Generally, in order to establish prima facie entitlement to judgment as a matter of law in a foreclosure action, the plaintiff must produce the mortgage, the unpaid note, and evidence of the default (see HSBC Bank USA, N.A. v. Bhatti, 186 A.D.3d 817, 819, 130 N.Y.S.3d 474 ; Aurora Loan Servs., LLC v. Baritz, 144 A.D.3d 618, 619, 41 N.Y.S.3d 55 ). Where, as here, the plaintiff's standing has been placed in issue by the defendants’ answer, the plaintiff must prove its standing as part of its prima facie showing (see Nationstar Mtge., LLC v. Shivers, 179 A.D.3d 931, 932, 114 N.Y.S.3d 242 ). "[A] plaintiff may demonstrate its standing in a foreclosure action through proof that it was in possession of the subject note endorsed in blank, or the subject note and a firmly affixed allonge endorsed in blank, at the time of commencement of the action" ( US Bank Trust, N.A. v. Loring, 193 A.D.3d 1101, 1103, 147 N.Y.S.3d 615 ; see PennyMac Corp. v. Chavez, 144 A.D.3d 1006, 1007, 42 N.Y.S.3d 239 ).

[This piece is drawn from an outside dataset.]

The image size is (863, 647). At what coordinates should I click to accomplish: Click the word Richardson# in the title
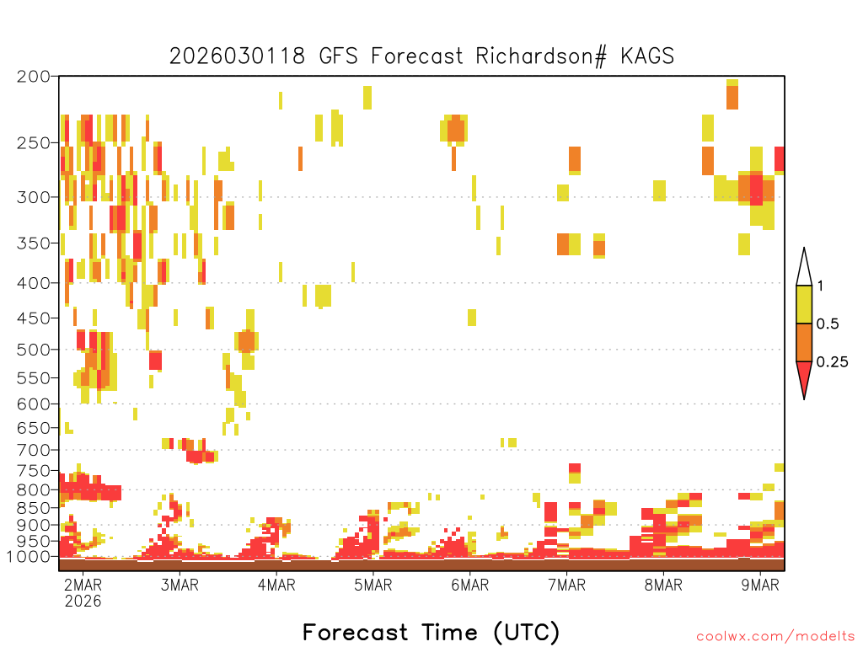point(541,56)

The Supreme Court should have denied those branches of the plaintiff's motion which were for summary judgment on the complaint insofar as asserted against the defendant and related relief, as the plaintiff failed to establish, prima facie, that it had standing to commence this action. Although the plaintiff attached to the complaint copies of the note and an undated purported allonge endorsed in blank, the plaintiff did not demonstrate that the purported allonge, which was on a piece of paper completely separate from the note, was "so firmly affixed thereto as to become a part thereof," as required by UCC 3–202(2) (see Wells Fargo Bank, N.A. v. Maleno–Fowler, 194 A.D.3d 1094, 1095, 144 N.Y.S.3d 618 ; LNV Corp. v. Almberg, 194 A.D.3d 703, 704, 143 N.Y.S.3d 587 ; Citimortgage, Inc. v. Ustick, 188 A.D.3d 793, 795, 136 N.Y.S.3d 85 ; U.S. Bank N.A. v. Moulton, 179 A.D.3d 734, 738, 116 N.Y.S.3d 86 ).
In addition, the plaintiff failed to demonstrate, prima facie, that a notice of default in accordance with sections 15 and 22 of the mortgage was properly transmitted to the defendant prior to the commencement of this action (see U.S. Bank N.A. v. Callender, 176 A.D.3d 1249, 1251, 111 N.Y.S.3d 65 ; Wells Fargo Bank, N.A. v. Eisler, 118 A.D.3d 982, 983, 988 N.Y.S.2d 682 ).
Moreover, the plaintiff failed to establish, prima facie, its strict compliance with RPAPL 1304. The plaintiff failed to provide proof of the actual mailing of the 90–day notice required by RPAPL 1304, or proof of a standard office mailing procedure designed to ensure that items are properly addressed and mailed (see U.S. Bank N.A. v. Herzberg, 180 A.D.3d 952, 953–954, 115 N.Y.S.3d 913 ). Further, although Victoria Wolff, an assistant secretary for the plaintiff, stated in an affidavit that the notices required under RPAPL 1304 were mailed, she did not aver that she had mailed the notices herself or otherwise claim to have personal knowledge of the mailing (see Central Mtge. Co. v. Canas, 173 A.D.3d 967, 969, 104 N.Y.S.3d 152 ). Accordingly, the Supreme Court should have denied those branches of the plaintiff's motion which were for summary judgment on the complaint insofar as asserted against the defendant, to strike his answer, and for an order of reference.
DILLON, J.P., CONNOLLY, BRATHWAITE NELSON and WOOTEN, JJ., concur.